Guest Column

Launching a Dream



The bank said yes. I thought they were crazy. On that rainy day last April, we had never been so broke. My husband, Rob, and I are in our early 30s, and we both hold graduate degrees and the school loans that linger thereafter. We juggle multiple sources of income that collectively keep us and our young sons—one infant and one toddler—afloat.

Yet three months earlier, when my father-in-law had offered to sell us his 42-foot fishing boat, neither my husband nor I had hesitated. At half its appraised value, we knew the price was a steal, and we knew we could never let the boat leave the family. What we didn't know was how we would be able to afford it, and whether the bank would approve a loan.

My father-in-law, Bob Yeomans, built the boat in 1980 at great financial risk, on the belief he could earn a living by fishing commercially and, as a licensed captain, taking people out deep-sea fishing. Rob, who at age 8 christened the Erica Lee, has been working aboard her ever since. I, meanwhile, started working at age 12 on the Newburyport, Mass., whale-watching boat, and since the Erica Lee docked nearby, it was only a matter of time before our young romance blossomed. Through high school, college and marriage, I joined him on the boat as time allowed. By then Rob had fallen under her spell. It's no secret that seafarers develop a fondness for their boats. In the end, surviving at sea depends upon the boat that takes you there and home again, and the Erica Lee had proven herself a damn fine boat. Before long, I could not help but sing her praises, too.



On the rainy morning that the bank officer called to invite us in to sign for the loan, another bank employee also called to tell me I had unwittingly bounced not one but two checks and would need to come in right away. As I sat on the front steps and watched my son play in a puddle, I considered the threshold at which we now stood and the financial leap of faith we were about to take. Doubts persisted—were we doing the right thing? We had crunched numbers for weeks, factoring in the ups and downs of running a charter boat business subject to the whims of weather and the market. It became clear that she not only could take care of herself financially, she could even clear a profit. For all our uncertainty, it was a move we couldn't afford not to make.

"Well," I said to break the silence in the car on the way home from the bank later that afternoon, "We just bought our boys a childhood."

We both dream of raising our boys to be fourth-generation fishermen. We hope they will want to spend their summers at sea with us, soaking in the life and lore of the coastal waters off New England—navigating, fishing, whale watching and hauling lobster traps. While they'll think they are just having fun, we will be planting seeds for a strong work ethic, a respect for the diverse clientele—young and old—who step aboard, and a love for the sea and all that a life upon her entails. That's our vision for the years ahead.
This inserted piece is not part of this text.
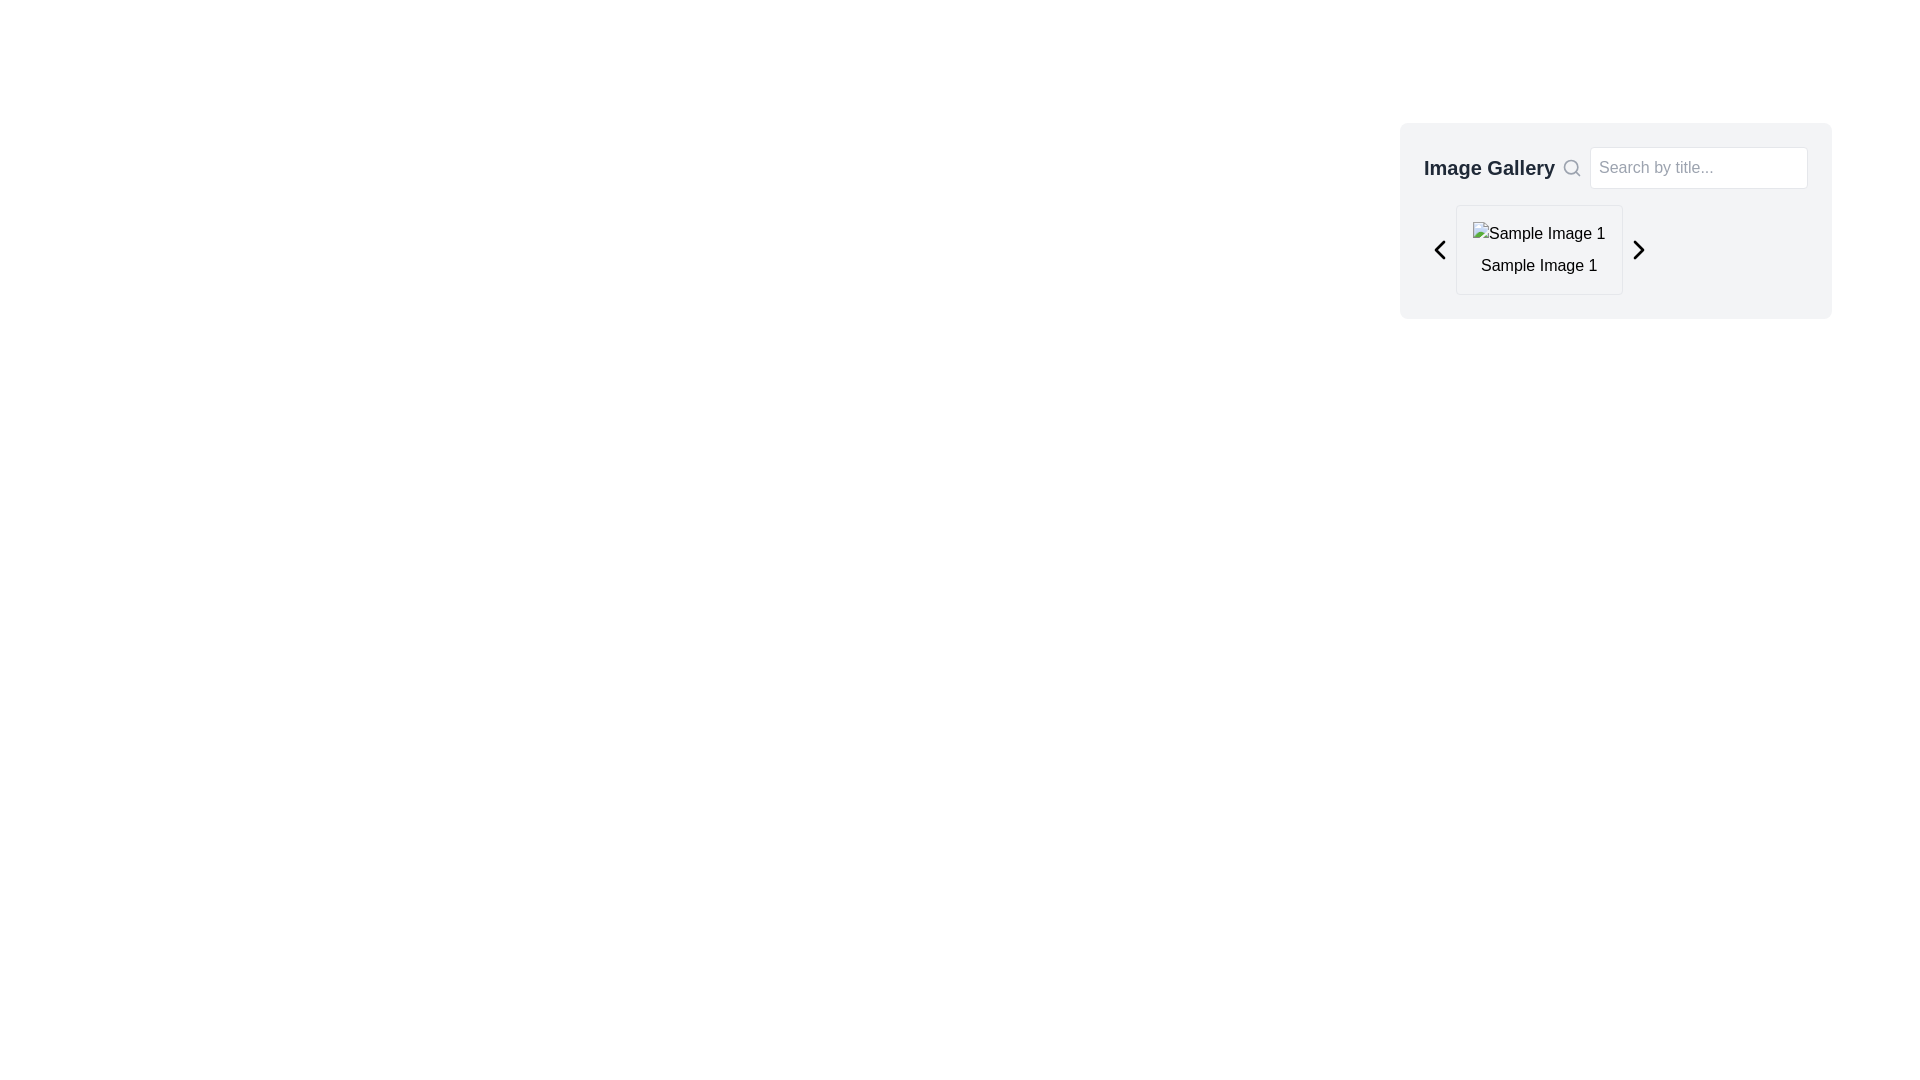  What do you see at coordinates (1440, 249) in the screenshot?
I see `the leftward-pointing chevron button in the top-left corner of the gallery navigation interface` at bounding box center [1440, 249].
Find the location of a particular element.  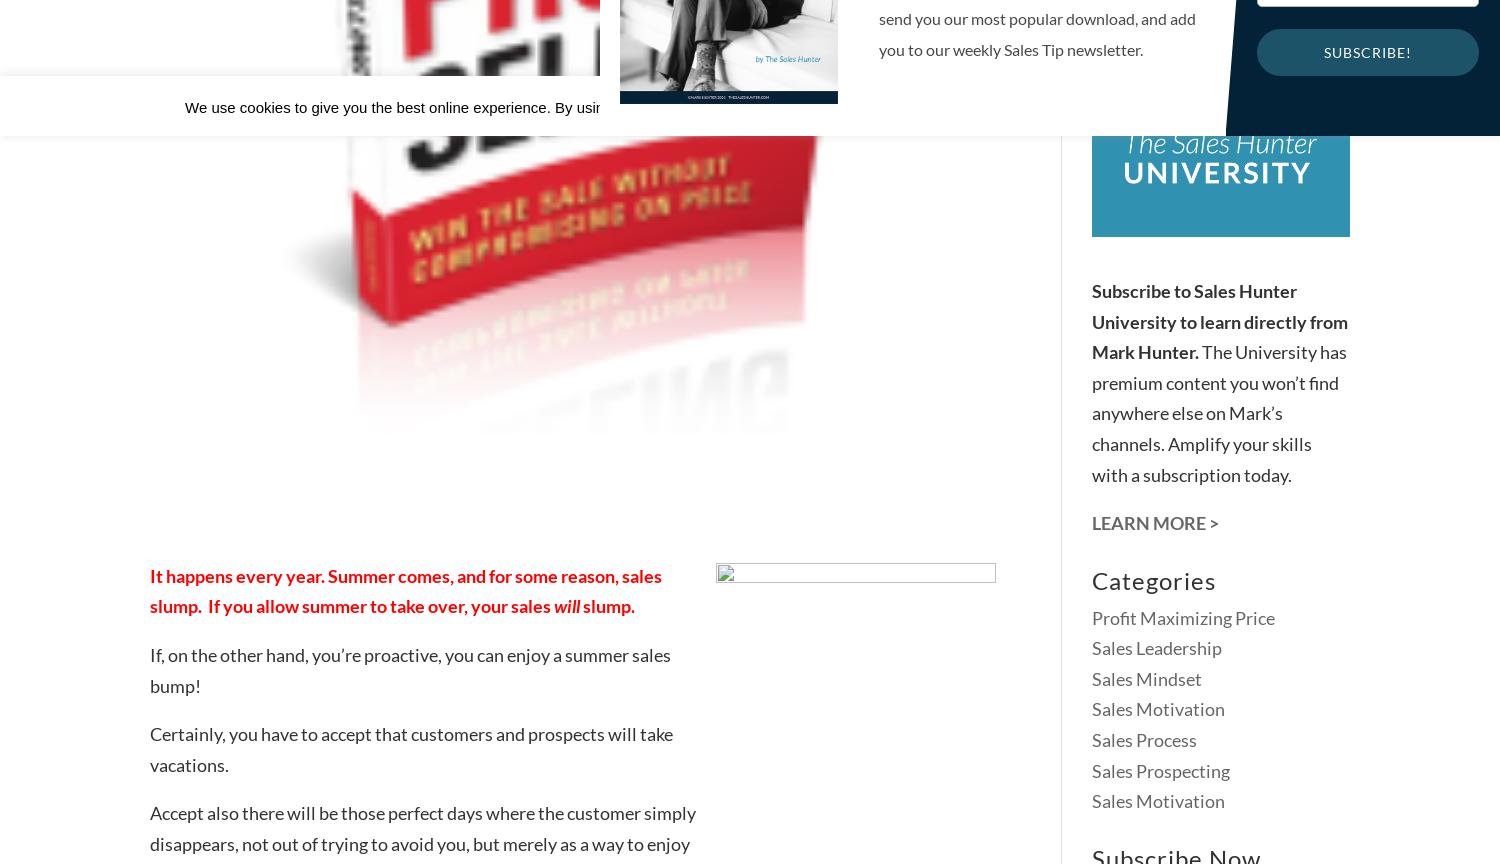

Today, however, the boat is no longer my husband's mistress but our third child, and everything we have—including the roof over our heads—is tied to her. Now I understand first-hand what hundreds of fishing families along the New England coast and across the country mean when they say that if they lose their boat, and their ability to make a living at sea, they will lose everything.

So we have spent the year working more hours than I thought was humanly possible, and it wasn't until the Fourth of July weekend that we could take two consecutive days off. A few days later, we took our older son, Jack, out to the Isles of Shoals. For two hours, he occupied himself wading through seaweed and searching for shells in the cool, calm waters of Haley's Cove, as I had first done when I was about the same age.

On the way home, as Rob sped us south along the coast, Jack fell asleep in my arms. I realized that in the final analysis, buying into a small family business, parenting and even life itself are all giant leaps of faith. And there are moments along the way that shout, "Yes! You are doing the right thing. Press on."

And this summer afternoon was one of them.

Kate Morse Yeomans '95 earned her Coast Guard 100-ton captain's license over spring break while a UNH student. She is the author of Dead Men Tapping: The End of the Heather Lynne II (McGraw-Hill, 2004), and lives on the North Shore of Massachusetts.